Task details >> In the text on wholegrains and legumes below, by roughly how much could annual health care spending be cut if Australians increased their wholegrain intake to 3 serves per day?

Reading text >>
§ §
Recent report released by Go Grains, studying the health effects of diet packed with wholegrains and legumes found that they carry extensive health benefits - reducing risks of heart disease, diabetes and cancer.

Associate Professor Williams of the University of Wollongong highlighted the key positive effects of wholegrain foods and legumes for health.

He says, Studies in this report show eating just 2-3 serves of wholegrain foods a day - the equivalent to 2-3 slices of wholegrain bread - could reduce the risk of developing chronic disease such as heart disease, diabetes and certain cancers by 20-30 per cent.

The research also suggested that having 2-4 serves (comparable to 2-4 slices of bread) of wholegrain foods daily can cut the risk of heart disease by about 40 per cent, which is nearly similar to the effect of statin - cholesterol-reducing drugs.

Eating wholegrains also may offer a range of other potential health advantages such as inhibiting the development of certain cancers, lowering the obesity risk, reducing the risk and the gradual developlement of type 2 diabetes, cutting high blood pressure and also preventing periodontal disease and asthma.

The report also indicated legumes could lower the risk of cardiovascular disease, obesity, diabetes and enhance gut health.

If Australians were to increase their intake of wholegrain up to 3 serves per day, the report calculated, health care spending for preventative medicine - for diabetes, cardiovascular disease, endocrine and metabolic diseases, prostate, colorectal and breast cancer - could be cut by about $1.2 billion annually.

Dr David Topping, chief research scientist with CSIRO Food Futures National Research Flagship, also the author of the report's forward, said the preventative potential health benefits of wholegrains should be focused on.

These conditions represent some of our biggest causes of death and disability, and their enormous scale means the whole population is at risk. When we look at managing these serious issues prevention, not cure, is the preferred option, said Dr Topping.
§ §
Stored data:
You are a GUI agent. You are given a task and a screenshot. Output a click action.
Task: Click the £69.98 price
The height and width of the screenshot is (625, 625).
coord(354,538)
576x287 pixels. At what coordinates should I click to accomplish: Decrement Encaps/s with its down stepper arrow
§ §
Solution >> About $1.2 billion a year.